*What to produce*
Present the records from the line that contains "How do I perform: Expand" to the line that contains "(x=567, y=331)", both included, as a Markdown table with the columns No. and Line. Number each row and leave out blank lines.

[Records from a data collection]
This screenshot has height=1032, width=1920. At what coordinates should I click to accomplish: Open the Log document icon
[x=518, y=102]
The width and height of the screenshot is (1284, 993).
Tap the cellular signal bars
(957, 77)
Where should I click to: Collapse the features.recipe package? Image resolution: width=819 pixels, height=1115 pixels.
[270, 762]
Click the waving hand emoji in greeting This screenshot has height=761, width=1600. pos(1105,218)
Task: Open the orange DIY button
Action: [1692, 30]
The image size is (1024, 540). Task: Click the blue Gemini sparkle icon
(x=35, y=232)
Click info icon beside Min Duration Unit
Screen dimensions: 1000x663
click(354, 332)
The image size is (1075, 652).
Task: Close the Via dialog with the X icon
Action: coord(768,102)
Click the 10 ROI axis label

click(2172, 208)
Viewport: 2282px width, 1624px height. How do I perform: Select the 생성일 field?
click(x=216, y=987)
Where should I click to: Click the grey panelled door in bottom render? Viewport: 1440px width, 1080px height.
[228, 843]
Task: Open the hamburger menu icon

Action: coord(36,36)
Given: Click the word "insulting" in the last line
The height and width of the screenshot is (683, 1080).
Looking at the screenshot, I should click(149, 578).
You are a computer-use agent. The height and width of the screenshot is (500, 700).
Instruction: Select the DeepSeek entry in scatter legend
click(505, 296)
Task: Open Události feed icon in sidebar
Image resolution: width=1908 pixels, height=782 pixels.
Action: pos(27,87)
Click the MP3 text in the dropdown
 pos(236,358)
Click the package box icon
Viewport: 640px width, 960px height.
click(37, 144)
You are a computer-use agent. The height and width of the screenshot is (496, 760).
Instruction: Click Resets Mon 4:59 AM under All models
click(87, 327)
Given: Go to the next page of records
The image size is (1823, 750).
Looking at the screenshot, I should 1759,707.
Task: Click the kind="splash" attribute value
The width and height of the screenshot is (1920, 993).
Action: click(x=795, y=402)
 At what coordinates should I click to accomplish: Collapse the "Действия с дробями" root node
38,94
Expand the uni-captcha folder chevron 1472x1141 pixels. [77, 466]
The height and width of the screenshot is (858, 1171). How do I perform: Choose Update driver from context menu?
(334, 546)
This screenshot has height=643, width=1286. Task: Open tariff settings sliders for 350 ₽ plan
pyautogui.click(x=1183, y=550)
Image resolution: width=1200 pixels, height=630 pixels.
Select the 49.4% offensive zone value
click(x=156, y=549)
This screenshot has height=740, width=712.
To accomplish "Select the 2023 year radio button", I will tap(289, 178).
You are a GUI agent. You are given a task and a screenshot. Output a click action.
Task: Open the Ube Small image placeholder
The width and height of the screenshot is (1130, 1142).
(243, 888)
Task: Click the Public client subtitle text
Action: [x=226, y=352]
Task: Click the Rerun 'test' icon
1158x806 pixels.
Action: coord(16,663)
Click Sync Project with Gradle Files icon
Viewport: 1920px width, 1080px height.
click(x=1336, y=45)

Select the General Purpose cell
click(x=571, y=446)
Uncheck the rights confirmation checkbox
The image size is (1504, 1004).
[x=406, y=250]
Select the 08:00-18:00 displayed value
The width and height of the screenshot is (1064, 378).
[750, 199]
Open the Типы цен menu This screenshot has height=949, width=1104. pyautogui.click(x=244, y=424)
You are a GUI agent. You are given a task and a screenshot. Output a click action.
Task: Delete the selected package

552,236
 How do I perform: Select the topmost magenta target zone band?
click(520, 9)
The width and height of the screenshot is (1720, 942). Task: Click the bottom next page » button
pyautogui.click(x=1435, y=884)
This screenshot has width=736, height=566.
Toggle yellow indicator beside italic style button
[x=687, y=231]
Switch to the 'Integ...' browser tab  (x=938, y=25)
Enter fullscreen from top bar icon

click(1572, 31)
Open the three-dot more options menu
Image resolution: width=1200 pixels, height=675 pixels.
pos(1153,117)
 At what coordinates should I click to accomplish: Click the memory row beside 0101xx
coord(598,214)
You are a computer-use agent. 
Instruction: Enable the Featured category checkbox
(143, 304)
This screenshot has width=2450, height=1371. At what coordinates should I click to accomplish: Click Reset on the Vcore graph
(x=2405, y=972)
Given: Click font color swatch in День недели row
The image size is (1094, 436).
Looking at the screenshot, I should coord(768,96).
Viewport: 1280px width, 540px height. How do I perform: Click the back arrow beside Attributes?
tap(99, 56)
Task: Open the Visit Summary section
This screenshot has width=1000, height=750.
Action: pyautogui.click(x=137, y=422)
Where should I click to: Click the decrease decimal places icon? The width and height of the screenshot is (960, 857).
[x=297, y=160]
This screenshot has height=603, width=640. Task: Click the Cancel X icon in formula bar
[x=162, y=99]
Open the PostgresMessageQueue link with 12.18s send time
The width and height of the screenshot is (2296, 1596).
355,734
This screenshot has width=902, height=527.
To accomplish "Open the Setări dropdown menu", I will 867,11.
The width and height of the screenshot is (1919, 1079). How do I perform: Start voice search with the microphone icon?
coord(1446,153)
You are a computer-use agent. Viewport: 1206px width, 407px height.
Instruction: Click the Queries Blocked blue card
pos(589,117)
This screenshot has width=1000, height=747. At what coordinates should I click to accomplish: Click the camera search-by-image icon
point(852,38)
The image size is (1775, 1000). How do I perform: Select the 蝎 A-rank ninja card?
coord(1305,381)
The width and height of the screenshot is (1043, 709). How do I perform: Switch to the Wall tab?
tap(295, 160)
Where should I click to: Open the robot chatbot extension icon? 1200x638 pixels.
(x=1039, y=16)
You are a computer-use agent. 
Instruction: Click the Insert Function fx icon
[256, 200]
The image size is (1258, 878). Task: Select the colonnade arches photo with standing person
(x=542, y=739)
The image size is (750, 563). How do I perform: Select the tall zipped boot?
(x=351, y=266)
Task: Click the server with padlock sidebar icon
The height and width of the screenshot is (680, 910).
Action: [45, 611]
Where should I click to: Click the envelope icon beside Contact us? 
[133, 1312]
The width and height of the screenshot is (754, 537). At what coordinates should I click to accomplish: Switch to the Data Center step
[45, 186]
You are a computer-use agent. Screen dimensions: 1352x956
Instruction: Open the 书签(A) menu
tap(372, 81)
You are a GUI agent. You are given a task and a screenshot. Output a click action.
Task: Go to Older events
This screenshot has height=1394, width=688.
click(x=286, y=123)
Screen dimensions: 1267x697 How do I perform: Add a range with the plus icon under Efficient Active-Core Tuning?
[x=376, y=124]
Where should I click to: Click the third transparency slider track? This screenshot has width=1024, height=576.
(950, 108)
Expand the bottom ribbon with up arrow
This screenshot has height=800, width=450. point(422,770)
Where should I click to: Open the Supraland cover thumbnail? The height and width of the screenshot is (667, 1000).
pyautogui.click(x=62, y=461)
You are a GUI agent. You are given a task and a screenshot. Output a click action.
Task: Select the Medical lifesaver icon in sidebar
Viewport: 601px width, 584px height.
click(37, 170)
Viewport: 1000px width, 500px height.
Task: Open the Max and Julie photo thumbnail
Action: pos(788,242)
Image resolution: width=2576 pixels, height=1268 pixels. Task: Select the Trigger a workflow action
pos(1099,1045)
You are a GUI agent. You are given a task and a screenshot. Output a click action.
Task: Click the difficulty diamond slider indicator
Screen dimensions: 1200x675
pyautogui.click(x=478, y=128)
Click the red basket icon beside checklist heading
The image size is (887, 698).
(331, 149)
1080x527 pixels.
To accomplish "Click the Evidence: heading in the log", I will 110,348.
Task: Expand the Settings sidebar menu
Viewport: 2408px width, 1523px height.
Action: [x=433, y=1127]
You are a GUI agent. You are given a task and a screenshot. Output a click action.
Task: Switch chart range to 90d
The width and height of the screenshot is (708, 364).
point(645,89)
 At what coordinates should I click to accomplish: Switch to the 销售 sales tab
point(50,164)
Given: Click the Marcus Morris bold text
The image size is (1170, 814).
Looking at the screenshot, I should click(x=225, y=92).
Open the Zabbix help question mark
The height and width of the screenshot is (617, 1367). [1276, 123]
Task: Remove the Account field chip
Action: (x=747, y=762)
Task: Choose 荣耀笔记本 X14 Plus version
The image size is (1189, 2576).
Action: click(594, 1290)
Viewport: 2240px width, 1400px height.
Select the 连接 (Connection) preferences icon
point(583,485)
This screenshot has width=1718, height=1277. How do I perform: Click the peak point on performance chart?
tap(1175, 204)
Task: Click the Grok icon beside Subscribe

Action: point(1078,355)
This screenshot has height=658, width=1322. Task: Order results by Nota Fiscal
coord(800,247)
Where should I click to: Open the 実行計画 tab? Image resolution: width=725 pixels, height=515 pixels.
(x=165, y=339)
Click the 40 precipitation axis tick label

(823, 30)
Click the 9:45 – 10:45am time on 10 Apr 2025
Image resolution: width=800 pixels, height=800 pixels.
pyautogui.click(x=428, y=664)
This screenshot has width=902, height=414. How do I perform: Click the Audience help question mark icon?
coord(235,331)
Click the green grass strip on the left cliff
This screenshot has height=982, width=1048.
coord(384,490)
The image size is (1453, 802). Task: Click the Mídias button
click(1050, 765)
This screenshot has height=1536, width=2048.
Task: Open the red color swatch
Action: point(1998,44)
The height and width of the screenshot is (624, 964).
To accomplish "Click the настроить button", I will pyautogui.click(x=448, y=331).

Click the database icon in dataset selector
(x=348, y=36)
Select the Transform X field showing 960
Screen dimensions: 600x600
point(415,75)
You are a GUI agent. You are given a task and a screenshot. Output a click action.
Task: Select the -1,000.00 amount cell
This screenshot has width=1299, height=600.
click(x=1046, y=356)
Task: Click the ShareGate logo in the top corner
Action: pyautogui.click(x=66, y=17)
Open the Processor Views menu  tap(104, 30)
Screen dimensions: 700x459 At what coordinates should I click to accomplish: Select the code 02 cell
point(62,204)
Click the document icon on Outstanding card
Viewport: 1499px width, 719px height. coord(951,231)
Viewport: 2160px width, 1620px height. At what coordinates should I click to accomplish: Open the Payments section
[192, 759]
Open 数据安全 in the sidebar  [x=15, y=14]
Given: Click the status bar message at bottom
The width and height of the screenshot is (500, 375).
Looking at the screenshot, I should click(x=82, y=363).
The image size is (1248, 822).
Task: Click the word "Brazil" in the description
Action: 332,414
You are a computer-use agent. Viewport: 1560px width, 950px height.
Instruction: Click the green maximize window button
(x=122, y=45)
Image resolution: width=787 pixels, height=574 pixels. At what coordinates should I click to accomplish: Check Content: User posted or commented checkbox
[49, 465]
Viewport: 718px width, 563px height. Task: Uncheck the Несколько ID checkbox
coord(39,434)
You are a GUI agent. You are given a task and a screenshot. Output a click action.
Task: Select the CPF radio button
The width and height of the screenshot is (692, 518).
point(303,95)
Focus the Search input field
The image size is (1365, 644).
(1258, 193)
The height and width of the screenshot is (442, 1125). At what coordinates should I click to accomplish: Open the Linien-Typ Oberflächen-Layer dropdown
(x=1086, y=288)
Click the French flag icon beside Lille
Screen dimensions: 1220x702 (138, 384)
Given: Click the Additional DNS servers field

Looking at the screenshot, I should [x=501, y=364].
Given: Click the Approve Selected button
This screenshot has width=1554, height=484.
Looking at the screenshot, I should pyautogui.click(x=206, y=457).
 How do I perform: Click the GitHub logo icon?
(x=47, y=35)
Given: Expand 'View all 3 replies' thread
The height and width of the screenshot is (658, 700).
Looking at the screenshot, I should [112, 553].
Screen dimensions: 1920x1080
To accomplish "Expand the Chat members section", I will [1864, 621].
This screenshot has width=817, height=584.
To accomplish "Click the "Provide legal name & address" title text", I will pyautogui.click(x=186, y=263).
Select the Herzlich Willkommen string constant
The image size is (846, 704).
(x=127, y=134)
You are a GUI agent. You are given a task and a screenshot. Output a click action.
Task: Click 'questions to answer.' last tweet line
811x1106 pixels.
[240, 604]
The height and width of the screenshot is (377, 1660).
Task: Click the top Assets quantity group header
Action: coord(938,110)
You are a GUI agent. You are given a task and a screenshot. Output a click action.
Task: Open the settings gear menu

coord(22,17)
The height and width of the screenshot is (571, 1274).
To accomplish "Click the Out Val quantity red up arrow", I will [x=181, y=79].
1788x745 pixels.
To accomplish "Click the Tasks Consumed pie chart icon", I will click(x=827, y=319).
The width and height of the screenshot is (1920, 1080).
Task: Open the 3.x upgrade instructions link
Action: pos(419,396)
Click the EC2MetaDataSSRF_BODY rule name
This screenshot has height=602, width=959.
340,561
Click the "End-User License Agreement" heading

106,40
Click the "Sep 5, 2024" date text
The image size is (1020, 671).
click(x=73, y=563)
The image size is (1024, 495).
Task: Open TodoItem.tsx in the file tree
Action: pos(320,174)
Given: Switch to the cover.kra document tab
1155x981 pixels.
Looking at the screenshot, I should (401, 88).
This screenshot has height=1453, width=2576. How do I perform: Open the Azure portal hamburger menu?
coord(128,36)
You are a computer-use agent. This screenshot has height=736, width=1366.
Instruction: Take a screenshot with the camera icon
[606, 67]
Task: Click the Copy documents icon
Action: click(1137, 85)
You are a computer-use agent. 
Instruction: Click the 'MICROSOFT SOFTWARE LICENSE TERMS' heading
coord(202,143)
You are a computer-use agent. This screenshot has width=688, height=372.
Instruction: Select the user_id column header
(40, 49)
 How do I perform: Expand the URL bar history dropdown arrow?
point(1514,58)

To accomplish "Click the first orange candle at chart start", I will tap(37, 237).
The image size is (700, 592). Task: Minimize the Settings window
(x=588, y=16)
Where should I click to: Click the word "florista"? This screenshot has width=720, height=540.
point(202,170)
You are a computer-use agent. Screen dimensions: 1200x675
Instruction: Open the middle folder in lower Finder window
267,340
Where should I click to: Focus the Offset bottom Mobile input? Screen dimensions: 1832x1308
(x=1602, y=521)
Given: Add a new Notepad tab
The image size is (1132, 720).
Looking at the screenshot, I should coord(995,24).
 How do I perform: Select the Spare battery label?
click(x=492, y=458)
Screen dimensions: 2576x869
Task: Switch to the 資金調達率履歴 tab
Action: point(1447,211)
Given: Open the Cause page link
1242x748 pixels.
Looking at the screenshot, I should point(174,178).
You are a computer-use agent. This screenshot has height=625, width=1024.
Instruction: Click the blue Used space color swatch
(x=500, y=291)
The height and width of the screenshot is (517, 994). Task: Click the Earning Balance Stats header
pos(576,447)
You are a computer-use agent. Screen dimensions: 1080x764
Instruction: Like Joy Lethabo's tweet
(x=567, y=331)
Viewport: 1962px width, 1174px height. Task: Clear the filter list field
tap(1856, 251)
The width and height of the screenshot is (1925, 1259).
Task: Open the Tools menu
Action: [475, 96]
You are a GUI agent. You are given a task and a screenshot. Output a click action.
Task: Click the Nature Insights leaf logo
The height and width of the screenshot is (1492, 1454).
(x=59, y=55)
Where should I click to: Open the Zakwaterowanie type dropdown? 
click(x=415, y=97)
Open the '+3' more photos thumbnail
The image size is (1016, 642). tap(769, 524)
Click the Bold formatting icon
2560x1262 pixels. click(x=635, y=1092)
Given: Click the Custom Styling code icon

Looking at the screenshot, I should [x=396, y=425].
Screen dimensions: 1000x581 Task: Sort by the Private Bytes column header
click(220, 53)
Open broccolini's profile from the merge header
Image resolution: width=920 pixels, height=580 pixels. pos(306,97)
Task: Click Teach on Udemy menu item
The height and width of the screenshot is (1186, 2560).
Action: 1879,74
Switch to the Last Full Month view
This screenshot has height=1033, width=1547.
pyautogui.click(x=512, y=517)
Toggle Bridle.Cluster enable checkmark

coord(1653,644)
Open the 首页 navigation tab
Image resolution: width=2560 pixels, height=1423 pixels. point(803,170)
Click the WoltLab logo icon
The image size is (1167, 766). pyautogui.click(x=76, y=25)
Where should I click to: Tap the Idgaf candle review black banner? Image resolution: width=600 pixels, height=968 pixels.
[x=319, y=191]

*Task response*
| No. | Line |
|---|---|
| 1 |  How do I perform: Expand the URL bar history dropdown arrow? |
| 2 | point(1514,58) |
| 3 | To accomplish "Click the first orange candle at chart start", I will tap(37, 237). |
| 4 | The image size is (700, 592). Task: Minimize the Settings window |
| 5 | (x=588, y=16) |
| 6 | Where should I click to: Click the word "florista"? This screenshot has width=720, height=540. |
| 7 | point(202,170) |
| 8 | You are a computer-use agent. Screen dimensions: 1200x675 |
| 9 | Instruction: Open the middle folder in lower Finder window |
| 10 | 267,340 |
| 11 | Where should I click to: Focus the Offset bottom Mobile input? Screen dimensions: 1832x1308 |
| 12 | (x=1602, y=521) |
| 13 | Given: Add a new Notepad tab |
| 14 | The image size is (1132, 720). |
| 15 | Looking at the screenshot, I should coord(995,24). |
| 16 |  How do I perform: Select the Spare battery label? |
| 17 | click(x=492, y=458) |
| 18 | Screen dimensions: 2576x869 |
| 19 | Task: Switch to the 資金調達率履歴 tab |
| 20 | Action: point(1447,211) |
| 21 | Given: Open the Cause page link |
| 22 | 1242x748 pixels. |
| 23 | Looking at the screenshot, I should point(174,178). |
| 24 | You are a computer-use agent. This screenshot has height=625, width=1024. |
| 25 | Instruction: Click the blue Used space color swatch |
| 26 | (x=500, y=291) |
| 27 | The height and width of the screenshot is (517, 994). Task: Click the Earning Balance Stats header |
| 28 | pos(576,447) |
| 29 | You are a computer-use agent. Screen dimensions: 1080x764 |
| 30 | Instruction: Like Joy Lethabo's tweet |
| 31 | (x=567, y=331) |